What lines in the records below mention "Switch"? List them all.

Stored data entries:
....

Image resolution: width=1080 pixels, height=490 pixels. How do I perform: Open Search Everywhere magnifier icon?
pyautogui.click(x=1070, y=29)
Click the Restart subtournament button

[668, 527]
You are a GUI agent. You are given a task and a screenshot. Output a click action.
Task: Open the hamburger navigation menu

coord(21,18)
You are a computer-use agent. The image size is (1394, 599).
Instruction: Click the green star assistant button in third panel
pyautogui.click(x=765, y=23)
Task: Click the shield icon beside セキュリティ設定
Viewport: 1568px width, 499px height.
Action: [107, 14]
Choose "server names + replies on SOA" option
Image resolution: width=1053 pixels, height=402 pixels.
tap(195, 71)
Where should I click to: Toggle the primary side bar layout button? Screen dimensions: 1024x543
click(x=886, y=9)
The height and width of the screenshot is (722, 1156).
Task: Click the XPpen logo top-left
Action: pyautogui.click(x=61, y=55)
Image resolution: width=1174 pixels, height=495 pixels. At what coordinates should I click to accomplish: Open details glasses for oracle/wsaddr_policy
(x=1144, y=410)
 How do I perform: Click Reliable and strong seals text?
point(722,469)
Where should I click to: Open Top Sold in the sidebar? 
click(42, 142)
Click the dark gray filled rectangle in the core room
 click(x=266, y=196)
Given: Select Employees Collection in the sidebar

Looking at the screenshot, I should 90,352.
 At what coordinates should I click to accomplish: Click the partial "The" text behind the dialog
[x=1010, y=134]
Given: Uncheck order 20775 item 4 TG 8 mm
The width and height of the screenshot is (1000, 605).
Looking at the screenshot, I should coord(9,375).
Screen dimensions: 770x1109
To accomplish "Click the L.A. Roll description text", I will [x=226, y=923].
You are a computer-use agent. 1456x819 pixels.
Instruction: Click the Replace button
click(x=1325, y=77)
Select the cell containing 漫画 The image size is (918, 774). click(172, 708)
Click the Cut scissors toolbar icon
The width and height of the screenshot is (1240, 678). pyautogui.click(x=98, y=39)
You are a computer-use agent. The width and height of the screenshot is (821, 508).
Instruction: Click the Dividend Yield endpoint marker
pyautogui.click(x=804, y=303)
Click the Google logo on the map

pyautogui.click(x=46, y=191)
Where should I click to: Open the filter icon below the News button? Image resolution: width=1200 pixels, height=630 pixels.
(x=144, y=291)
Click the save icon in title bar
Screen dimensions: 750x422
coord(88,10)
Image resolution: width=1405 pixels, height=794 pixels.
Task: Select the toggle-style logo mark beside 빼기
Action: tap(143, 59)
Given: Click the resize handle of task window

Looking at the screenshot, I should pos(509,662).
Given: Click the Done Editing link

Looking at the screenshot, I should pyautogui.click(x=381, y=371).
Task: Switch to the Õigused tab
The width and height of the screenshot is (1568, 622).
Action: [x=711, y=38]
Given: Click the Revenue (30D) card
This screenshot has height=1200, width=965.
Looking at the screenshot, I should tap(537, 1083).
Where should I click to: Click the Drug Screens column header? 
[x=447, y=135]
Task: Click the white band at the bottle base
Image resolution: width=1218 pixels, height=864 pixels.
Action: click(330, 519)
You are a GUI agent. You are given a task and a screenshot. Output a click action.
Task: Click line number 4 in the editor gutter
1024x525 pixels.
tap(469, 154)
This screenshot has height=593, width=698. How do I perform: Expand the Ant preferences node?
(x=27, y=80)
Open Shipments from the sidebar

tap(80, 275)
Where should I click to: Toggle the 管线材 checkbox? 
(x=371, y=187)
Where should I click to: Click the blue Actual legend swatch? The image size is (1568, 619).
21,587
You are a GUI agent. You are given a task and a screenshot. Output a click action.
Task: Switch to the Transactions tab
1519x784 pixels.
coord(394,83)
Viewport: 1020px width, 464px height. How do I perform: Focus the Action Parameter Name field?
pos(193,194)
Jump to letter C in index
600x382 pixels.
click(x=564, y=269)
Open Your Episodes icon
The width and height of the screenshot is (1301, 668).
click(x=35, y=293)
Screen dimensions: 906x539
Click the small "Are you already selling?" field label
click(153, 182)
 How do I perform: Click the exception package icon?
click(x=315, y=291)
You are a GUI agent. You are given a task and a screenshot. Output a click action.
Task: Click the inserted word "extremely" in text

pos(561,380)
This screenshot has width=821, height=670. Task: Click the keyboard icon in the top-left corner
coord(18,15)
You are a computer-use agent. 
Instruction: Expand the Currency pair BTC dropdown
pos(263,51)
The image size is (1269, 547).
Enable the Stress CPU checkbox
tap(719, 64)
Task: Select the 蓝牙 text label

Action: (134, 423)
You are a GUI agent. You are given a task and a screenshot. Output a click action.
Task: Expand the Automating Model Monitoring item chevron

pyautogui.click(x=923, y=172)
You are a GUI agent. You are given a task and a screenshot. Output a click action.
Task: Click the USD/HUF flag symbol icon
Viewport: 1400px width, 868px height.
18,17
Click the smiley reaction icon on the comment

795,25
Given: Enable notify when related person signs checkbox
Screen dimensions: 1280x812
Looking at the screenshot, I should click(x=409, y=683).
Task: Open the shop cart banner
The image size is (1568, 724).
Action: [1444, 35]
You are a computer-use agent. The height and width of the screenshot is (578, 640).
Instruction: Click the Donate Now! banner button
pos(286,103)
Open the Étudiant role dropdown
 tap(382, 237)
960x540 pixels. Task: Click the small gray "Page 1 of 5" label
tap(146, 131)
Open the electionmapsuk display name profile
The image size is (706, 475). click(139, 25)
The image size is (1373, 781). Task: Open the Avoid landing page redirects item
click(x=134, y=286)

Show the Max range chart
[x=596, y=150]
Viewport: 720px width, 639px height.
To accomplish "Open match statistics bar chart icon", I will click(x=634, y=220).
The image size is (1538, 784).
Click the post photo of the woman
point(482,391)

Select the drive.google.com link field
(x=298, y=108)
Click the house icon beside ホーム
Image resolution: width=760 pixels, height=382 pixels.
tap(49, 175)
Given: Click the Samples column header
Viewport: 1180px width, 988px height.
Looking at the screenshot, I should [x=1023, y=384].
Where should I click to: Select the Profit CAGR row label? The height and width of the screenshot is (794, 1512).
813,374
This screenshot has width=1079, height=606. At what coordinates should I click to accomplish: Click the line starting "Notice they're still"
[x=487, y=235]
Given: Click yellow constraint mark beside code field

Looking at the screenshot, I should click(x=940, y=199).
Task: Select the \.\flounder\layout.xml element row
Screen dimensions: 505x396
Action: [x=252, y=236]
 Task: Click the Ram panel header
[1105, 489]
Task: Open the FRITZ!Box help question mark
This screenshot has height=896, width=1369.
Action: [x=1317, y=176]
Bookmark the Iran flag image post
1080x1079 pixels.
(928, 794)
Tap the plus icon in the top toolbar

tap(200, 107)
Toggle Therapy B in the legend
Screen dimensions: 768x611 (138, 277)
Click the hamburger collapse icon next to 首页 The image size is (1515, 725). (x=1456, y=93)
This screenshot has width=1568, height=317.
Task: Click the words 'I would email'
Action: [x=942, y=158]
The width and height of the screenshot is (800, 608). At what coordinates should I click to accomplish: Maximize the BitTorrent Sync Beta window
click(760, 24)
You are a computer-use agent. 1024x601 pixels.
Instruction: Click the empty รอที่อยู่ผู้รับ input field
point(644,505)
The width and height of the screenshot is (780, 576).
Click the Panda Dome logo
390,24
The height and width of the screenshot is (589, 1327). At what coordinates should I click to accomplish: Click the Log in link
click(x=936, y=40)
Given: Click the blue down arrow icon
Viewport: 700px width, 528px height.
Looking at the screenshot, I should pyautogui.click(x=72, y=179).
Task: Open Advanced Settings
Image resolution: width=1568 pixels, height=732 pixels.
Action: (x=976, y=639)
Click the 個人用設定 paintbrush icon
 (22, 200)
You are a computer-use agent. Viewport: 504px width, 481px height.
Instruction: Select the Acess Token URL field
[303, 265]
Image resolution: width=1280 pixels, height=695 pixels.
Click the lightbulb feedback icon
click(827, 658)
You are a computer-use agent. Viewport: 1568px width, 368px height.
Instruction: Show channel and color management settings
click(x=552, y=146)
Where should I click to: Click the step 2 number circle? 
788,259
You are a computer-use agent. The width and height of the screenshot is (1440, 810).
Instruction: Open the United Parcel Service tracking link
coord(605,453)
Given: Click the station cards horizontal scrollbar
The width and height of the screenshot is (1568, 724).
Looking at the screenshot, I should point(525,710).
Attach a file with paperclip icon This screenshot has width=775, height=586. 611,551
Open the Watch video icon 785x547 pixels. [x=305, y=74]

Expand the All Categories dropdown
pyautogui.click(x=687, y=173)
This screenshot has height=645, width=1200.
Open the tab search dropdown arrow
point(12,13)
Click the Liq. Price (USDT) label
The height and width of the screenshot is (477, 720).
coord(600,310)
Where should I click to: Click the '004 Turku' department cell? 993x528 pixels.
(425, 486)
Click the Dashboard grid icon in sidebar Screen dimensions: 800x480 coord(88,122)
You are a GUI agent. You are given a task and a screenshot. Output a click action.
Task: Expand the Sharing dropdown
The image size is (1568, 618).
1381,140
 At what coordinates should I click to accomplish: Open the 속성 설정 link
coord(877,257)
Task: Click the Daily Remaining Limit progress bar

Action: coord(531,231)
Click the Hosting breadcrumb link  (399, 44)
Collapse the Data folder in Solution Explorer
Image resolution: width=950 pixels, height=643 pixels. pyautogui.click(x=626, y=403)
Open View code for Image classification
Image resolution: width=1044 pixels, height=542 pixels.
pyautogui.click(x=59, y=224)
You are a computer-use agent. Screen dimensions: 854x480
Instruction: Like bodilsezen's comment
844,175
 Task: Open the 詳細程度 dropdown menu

....

## Expected answer
Task: Switch to the Õigused tab
Task: Switch to the Transactions tab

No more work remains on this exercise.